毛泽东在国际范围内的影响,集中体现在60年代的无产阶级革命以及反对霸权的理论与实践中。当然这种影响,从影响幅度与地域不同而言,主要可以区分为两个方面:一是对于广大殖民地、半殖民地反对帝国主义压迫的民族解放运动的影响。中国反帝反封的新民主主义革命的胜利,为广大第三世界国家的革命运动提供了一种信心与借镜;二是在发达资本主义国家内部,毛泽东对于霸权的批判,反对官僚主义以及“不断革命”的思想,为西方资本主义国家内部的自我批判提供了有益的借鉴与参考。这一点集中体现在西方60年代的学生革命运动之中,毛泽东在一定程度上直接成为学生以及西方“左”派的理论象征。最近加州大学伯克利分校的亚历山大•库克(Alexander C. Cook)教授编辑出版了一本介绍“红宝书”在世界范围内历史的著作,这本书非常有意思,其实际上为我们理解毛泽东在世界范围内的影响提供了一个侧影。[1]

►张:在关于毛泽东时代与当代中国之间的逻辑关系问题上,目前学界仍然存在着争议之处。有人认为,改革开放后的历史是对毛泽东时代的否定;还有人认为改革开放以来中国所取得的举世瞩目的成绩就证明了毛泽东时代实践的破产,因此要全面否定毛泽东。对此,中共中央总书记习近平同志明确提出必须以“两个不能否定”的原则来正确评价改革开放前后两个三十年之间的关系。并且,他在纪念毛泽东诞辰120周年大会上的讲话中也明确提出科学评价毛泽东的“四组不能”原则。那么,我想知道您作为一位西方毛泽东研究专家,您是如何看待毛泽东时代与中国特色社会主义之间的关系问题?
►齐:我想回答这一问题主要有两个重要的时间节点需要注意,一是1976年毛泽东逝世,二是1992年邓小平“南巡讲话”。毛泽东逝世之后,不仅在我们西方人眼中,甚至在大多数中国人看来,中国未来的走向问题是十分模糊的。但是,随着“四人帮”被粉碎以及“文革”的结束,中国走向了一条通过对内搞改革、对外开放来推进经济建设的新路。然而,随着时间的车轮走向20世纪80年代末、90年代初,由于国际共产主义运动的大动荡的外部因素与中国社会内部因素影响的相互交织,我们当时直接的感受或者说困惑就是:中国能否继续推进改革开放?邓小平的“南巡讲话”标志着中国进一步推进改革开放不动摇的决心。尽管从表面上来看,毛泽东时代与改革开放时代具有很多差异性,但是我想二者之间从根本上而言具有更强的联系性。毛泽东时代的诸如遗产都是被后毛泽东时代所继承与发展的,这一点我们在下面的一个问题中将会详细阐述。这两个三十年从本质上而言不过是中国社会主义建设方式的不同探索,并且二者之间相互联系、密切交织,是不能任意加以分割的。
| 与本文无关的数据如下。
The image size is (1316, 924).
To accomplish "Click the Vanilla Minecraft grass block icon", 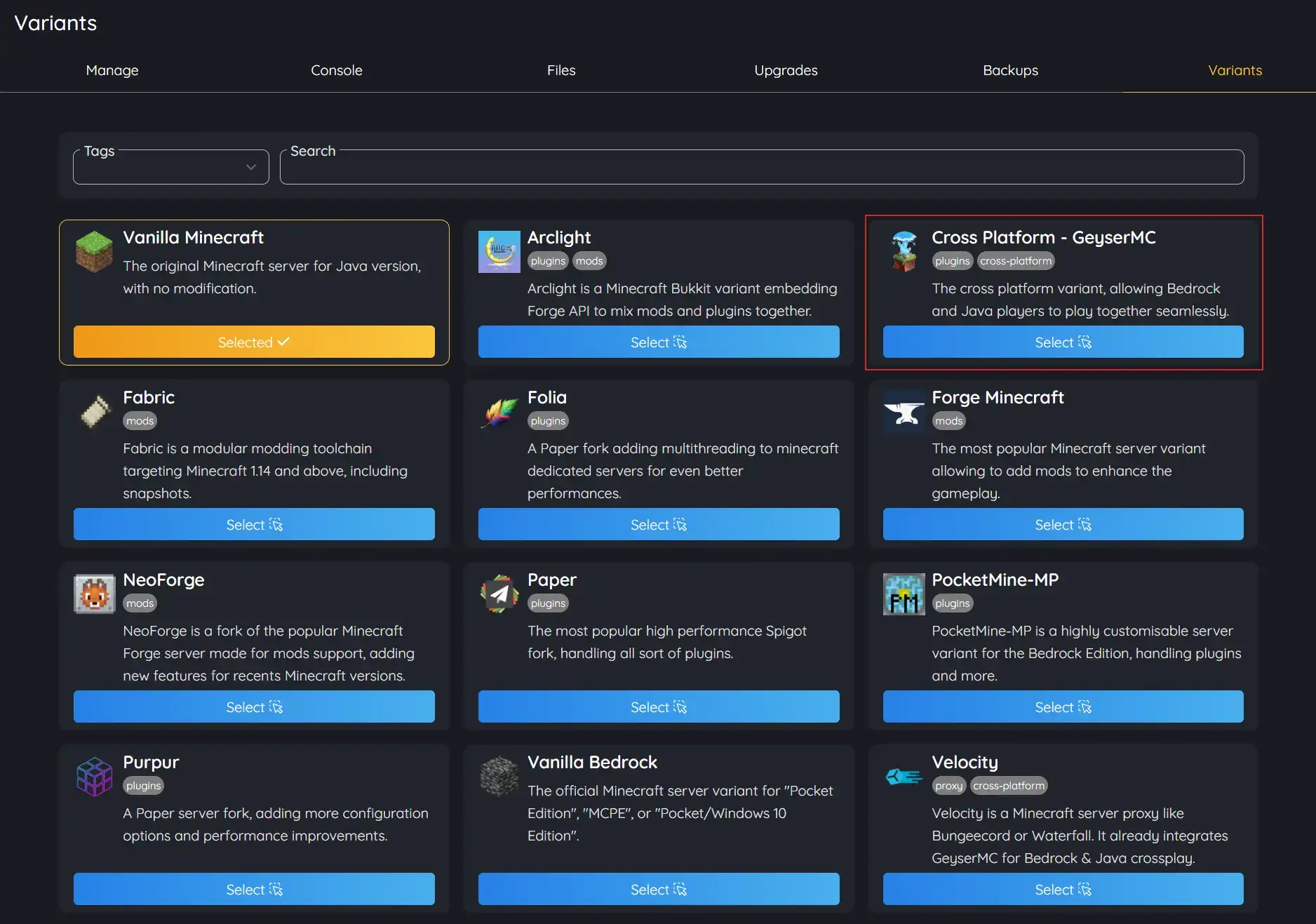I will tap(94, 251).
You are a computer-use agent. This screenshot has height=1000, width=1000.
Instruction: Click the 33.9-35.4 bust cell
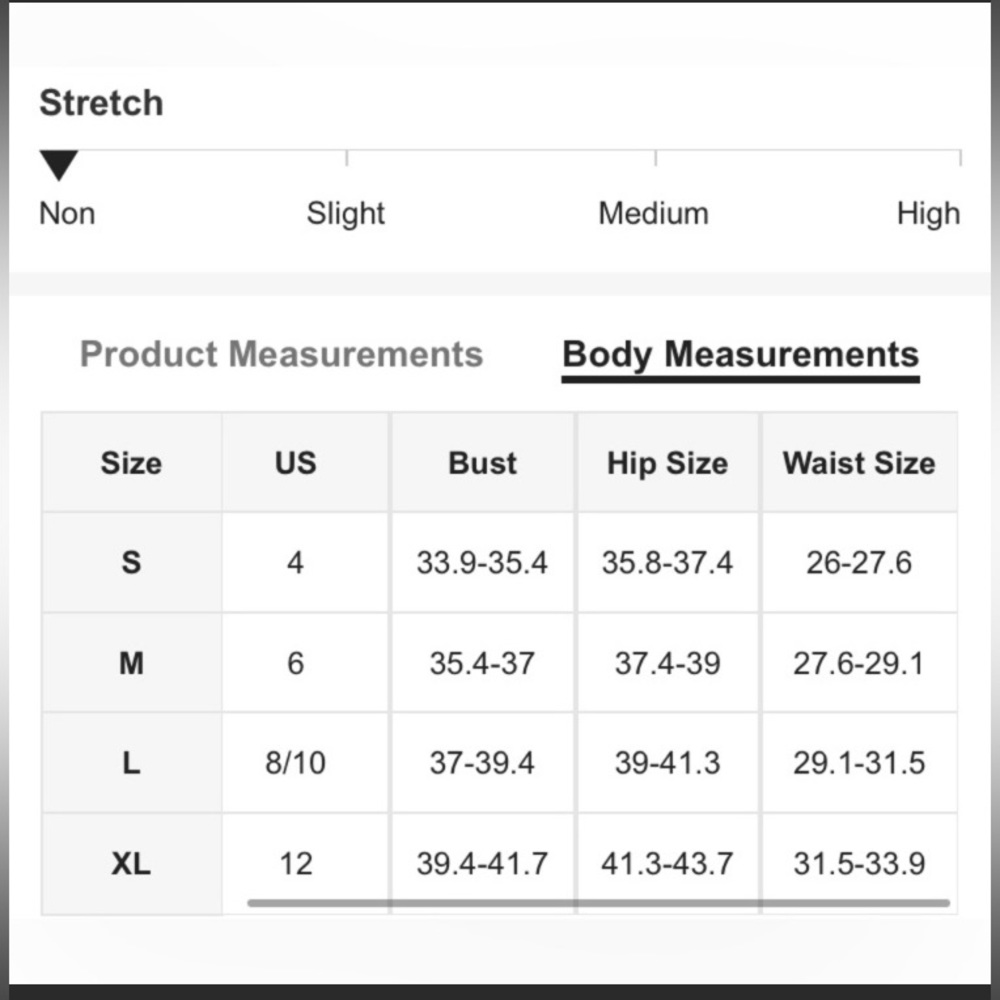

►张:毛泽东一生充满神奇色彩,他改变了世界上幅员最为辽阔的国家之一的中国的历史进程。您认为毛泽东为当代中国留下了什么遗产?我们应该如何消化并利用这些遗产?比如有人过分推崇毛泽东晚年的理论与实践,有的人则对毛泽东持全盘否定态度。那么,面对毛泽东留给后世的遗产,在您看来应该注意哪些问题与原则?
►齐:确实如你所言,毛泽东的影响并没有随着他的逝世而消失,他对于当代中国仍然发挥着显性或隐性的影响。关于毛泽东留下的遗产问题,我非常同意哈佛大学裴宜理教授(Elizabeth J. Perry)的一个观点:“毛主义的长尾”(Long tail of Maoism),即尽管毛泽东已经逝世,但是他的思想、制度、行为对于当代中国仍然具有较深的影响,这种影响从中国的日常生活可以清楚地得以透视。我也有一个与裴宜理教授相似说法,那就是“日常生活的毛主义”(Living Maoism)。毛泽东在“日常生活”(everyday life)层面的影响并不一定是自觉的,可能就是一种习惯所造成的。我认为这种日常生活层面的遗产有制度层面的因素(诸如,单位制度、户口制度等),也可能有态度层面的内容(诸如,尊重知识分子、提升素质,政治问题的道德化等)。毛泽东在日常生活层面的遗产所呈现出的风俗习惯的内涵,与中国传统风俗习惯并不是截然对立的,而是实现了二者的相互结合、有机交融。
   当然,除了日常生活层面的遗产以外,从学理或者是政治层面而言,毛泽东对于当代中国还留下了如下基本遗产:一是群众路线与群众运动,这种有组织的“民主集中制”形式与群众动员有助于满足任何广泛的共产主义运动与实践的需要;二是党的教育,诸如“整风运动”,运用恰当的话有助于党和共产主义事业的健康发展,而一旦运用的不恰当则会造成“文革”的灾难性后果;三是统一战线,这是一种意识形态的工具,其在历史上有助于团结最为广大的力量在党的周围;四是反对官僚主义,通过群众路线与整风运动反对党内特权。五是重视农村问题与农民,这是中国共产主义革命留给世界,尤其是广大第三世界最为重要的经验之一;最后是武装斗争,毛泽东对于“枪杆子里面出政权”、游击战的重视,是中国社会主义革命最终取得胜利的法宝。[2]14-15上述几个方面,可以说既是毛泽东在革命战争年代的经验,也是他留给后世的遗产。当然,在当代历史条件下,尤其是今天中国正在进行以经济建设为中心的建设中国特色社会主义的大背景下,上述遗产中的很多方面已经不适应时代的需求,这需要批判地加以对待。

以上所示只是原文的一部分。